Laporan PBB tersebut mengutip hasil wawancara Bennett dengan warga Afghanistan yang dilakukan ketika ia berkunjung ke negara itu.
“Seorang perempuan muda yang ditemui oleh Pelapor Khusus menyampaikan rasa frustrasinya, "Dalam beberapa bulan terakhir, saya bangun sambil menangis. Saya bilang pada diri saya sendiri ini mimpi buruk karena masa depan tampak semakin gelap setiap harinya. Saya punya mimpi belajar keuangan dan membuka bisnis pakaian milik saya sendiri. Saya ingin bepergian ke banyak negara dan belajar dari mereka dan membawa pengetahuan yang saya dapat ke Afghanistan. Hari ke hari, hidup dan mimpi saya dan teman-teman saya dibajak. Saya ingin masyakarat internasional ingat bahwa tanpa mereka, kami, anak perempuan Afghanistan, tidak bisa memenangkan perjuangan ini, sendiri.”
Hukum Islam Taliban mengizinkan anak peremuan di bawah usia 15 tahun untuk dinikahkan, yang berdampak pada "meningkatnya kawin anak," lapor Bennett. Selain itu, jumlah bunuh diri dan pembunuhan perempuan yang tinggi harus "segera dipelajari," menurut laporan itu.

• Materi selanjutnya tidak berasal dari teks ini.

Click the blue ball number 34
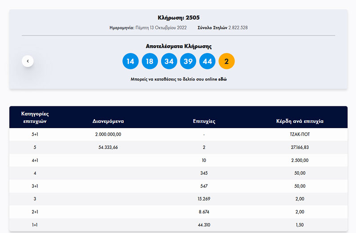tap(169, 61)
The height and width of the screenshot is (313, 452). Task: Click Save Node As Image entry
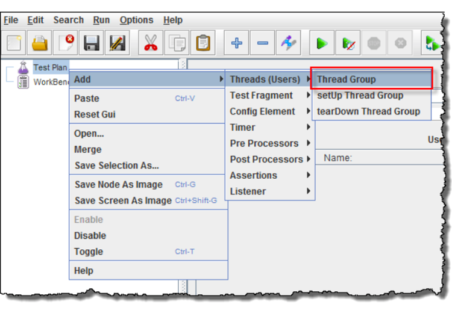click(x=118, y=185)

“Pelapor Khusus bertemu dengan pembela hak perempuan yang telah dilecehkan, ditahan dan diperlakukan buruk karena melakukan protes damai. Lainnya menjadi korban kekerasan, dihilangkan secara paksa, mendapatkan perlakuan buruk dan disiksa. Agar bisa dibebaskan, beberapa di antara mereka harus membuat video pengakuan, dan membuat pernyataan tertulis bahwa mereka tidak akan terlibat dalam aktivitas apapun yang dianggap membahayakan di mata pihak penguasa dan dokumen identitas mereka disita.”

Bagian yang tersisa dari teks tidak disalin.